Como na sociedade tradicional, mas de maneira mais vaga, a música industrial leva o indivíduo isolado a se sentir participante de uma comunidade maior que, no caso discutido, é a das atitudes, do estilo de vida, das crenças mais ou menos genéricas. A experiência mais intensa de confraternização da qual a maioria dos contemporâneos participou ou participará na vida é um concerto de rock, onde o que conta é a sintonia comum com um determinado ritmo, a repetição de refrãos que nem chegam a ser slogans, a rendição individual a uma massa coerente em cujo balanço circula uma só mensagem significativa: "we are the world, we are the children".
Não há como negá-lo: a possibilidade de que uma canção, uma banda, um gênero alcancem parcela significativa da humanidade implica um nivelamento por baixo, ou seja, quanto mais ouvintes, maior a homogeneidade, menor a complexidade. Se há inúmeros cantores, instrumentistas e compositores, é apenas porque o prêmio é imenso, um prêmio que poucos conquistarão. O grosso do que se ouve no mundo inteiro é produzido por poucas dezenas de criadores afortunados que, a rigor intercambiáveis, devem muito de seu sucesso à sorte e ao acaso.

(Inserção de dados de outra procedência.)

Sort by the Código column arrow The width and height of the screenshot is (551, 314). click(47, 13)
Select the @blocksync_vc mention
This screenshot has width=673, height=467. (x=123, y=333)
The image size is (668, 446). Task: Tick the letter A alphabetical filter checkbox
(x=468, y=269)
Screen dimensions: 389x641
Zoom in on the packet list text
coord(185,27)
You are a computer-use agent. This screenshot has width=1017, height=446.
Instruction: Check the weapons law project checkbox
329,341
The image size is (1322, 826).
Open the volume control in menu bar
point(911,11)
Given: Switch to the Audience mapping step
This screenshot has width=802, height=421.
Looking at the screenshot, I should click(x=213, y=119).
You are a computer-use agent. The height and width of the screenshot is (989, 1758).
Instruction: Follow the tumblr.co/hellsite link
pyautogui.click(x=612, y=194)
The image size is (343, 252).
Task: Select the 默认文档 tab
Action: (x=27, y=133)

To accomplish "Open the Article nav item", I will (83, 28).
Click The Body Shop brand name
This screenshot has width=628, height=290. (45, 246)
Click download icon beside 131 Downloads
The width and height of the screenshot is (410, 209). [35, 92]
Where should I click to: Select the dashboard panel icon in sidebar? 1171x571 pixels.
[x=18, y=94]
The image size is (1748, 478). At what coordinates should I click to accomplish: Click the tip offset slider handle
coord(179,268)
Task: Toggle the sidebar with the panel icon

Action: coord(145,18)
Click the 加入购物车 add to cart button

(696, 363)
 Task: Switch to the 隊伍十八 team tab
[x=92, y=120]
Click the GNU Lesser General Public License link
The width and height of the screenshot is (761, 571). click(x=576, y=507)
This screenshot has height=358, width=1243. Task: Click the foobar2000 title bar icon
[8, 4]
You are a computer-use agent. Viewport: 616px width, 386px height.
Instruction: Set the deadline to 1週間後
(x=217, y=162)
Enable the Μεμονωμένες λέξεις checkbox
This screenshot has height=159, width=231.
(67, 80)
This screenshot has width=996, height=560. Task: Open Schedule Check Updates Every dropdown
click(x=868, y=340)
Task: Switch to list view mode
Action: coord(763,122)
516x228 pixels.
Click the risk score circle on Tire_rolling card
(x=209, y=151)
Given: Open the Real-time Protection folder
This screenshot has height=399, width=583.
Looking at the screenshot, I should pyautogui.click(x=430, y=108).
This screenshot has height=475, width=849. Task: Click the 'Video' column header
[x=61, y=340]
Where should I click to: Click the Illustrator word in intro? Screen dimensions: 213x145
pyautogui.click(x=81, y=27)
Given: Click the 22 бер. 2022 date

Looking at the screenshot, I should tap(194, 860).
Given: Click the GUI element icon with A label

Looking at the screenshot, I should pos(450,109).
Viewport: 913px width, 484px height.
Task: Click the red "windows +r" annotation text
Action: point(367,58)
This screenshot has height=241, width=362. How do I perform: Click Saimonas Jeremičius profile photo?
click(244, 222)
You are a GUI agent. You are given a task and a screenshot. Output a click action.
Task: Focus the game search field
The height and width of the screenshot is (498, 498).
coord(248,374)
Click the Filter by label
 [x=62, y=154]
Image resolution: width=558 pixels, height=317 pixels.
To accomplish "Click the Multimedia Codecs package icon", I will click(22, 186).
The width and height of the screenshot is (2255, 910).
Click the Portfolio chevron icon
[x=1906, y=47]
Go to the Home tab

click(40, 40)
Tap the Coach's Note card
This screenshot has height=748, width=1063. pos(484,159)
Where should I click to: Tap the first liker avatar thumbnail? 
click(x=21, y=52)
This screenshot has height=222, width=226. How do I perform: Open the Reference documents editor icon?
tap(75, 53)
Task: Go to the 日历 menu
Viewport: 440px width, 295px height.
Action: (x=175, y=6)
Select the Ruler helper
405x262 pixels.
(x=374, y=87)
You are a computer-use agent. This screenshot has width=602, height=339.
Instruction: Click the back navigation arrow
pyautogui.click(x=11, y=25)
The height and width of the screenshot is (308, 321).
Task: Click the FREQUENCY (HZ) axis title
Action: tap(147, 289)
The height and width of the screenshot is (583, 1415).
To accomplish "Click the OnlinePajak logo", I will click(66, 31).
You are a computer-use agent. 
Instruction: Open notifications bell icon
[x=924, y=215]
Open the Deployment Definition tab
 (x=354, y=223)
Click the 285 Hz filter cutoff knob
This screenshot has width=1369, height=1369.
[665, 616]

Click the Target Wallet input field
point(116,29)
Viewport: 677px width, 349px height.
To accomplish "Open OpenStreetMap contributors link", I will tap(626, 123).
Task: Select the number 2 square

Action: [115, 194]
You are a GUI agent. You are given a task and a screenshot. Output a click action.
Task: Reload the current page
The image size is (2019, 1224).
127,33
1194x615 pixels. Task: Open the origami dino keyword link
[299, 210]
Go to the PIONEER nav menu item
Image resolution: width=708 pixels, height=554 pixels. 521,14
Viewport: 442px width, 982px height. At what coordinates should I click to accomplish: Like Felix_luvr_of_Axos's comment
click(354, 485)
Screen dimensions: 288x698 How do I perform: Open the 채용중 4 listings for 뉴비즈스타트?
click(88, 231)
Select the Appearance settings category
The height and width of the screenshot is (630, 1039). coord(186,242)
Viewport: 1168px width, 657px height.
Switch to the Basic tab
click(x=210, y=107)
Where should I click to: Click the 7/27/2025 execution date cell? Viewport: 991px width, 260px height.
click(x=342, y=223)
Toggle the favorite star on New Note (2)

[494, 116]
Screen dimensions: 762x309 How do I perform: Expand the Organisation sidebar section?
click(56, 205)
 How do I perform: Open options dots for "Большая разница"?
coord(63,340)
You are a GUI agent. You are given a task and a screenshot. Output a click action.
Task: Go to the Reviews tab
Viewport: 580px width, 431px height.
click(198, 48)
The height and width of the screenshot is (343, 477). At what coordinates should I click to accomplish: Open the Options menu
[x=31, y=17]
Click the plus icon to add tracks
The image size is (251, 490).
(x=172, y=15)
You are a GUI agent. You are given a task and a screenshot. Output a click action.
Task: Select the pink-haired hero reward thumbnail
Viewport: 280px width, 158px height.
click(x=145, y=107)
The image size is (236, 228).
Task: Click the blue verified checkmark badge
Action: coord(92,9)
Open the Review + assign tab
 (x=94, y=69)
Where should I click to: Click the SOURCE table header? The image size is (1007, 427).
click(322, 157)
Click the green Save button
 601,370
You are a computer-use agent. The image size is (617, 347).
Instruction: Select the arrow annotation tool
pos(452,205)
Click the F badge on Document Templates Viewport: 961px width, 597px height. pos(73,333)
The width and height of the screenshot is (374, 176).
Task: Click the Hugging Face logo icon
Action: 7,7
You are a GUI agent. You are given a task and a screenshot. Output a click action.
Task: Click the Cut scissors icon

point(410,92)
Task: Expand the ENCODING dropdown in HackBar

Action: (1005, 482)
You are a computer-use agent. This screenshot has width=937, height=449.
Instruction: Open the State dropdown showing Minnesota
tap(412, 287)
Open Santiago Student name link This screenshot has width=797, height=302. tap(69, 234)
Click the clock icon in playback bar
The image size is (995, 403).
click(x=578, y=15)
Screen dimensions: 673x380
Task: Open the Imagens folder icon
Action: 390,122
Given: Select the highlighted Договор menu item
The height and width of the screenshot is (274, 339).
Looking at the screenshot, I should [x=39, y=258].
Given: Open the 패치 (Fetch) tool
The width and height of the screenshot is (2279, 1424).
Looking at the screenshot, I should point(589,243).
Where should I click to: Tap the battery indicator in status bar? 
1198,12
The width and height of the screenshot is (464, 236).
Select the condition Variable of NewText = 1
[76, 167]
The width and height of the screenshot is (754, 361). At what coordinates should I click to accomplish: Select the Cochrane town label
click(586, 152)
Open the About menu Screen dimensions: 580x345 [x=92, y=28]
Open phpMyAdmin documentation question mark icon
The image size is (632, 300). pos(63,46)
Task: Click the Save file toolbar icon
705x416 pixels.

Como a canção se converteu na principal experiência comum da espécie, ela se tornou também um modelo do que se pode comunicar e, quem sabe em última instância, do que a maioria está disposta a pensar. Sua forma veicula uma mensagem que reafirma tanto uma fraternidade elementar, rítmica, como a ausência de diferenças irredutíveis ou conflituosas entre indivíduos e/ou grupos. É quase irresistível traduzir politicamente tal mensagem utópica, mas, como Ulisses já sabia, quanto mais sedutor o canto das sereias, mais próximos estão os recifes e mais certo é o naufrágio.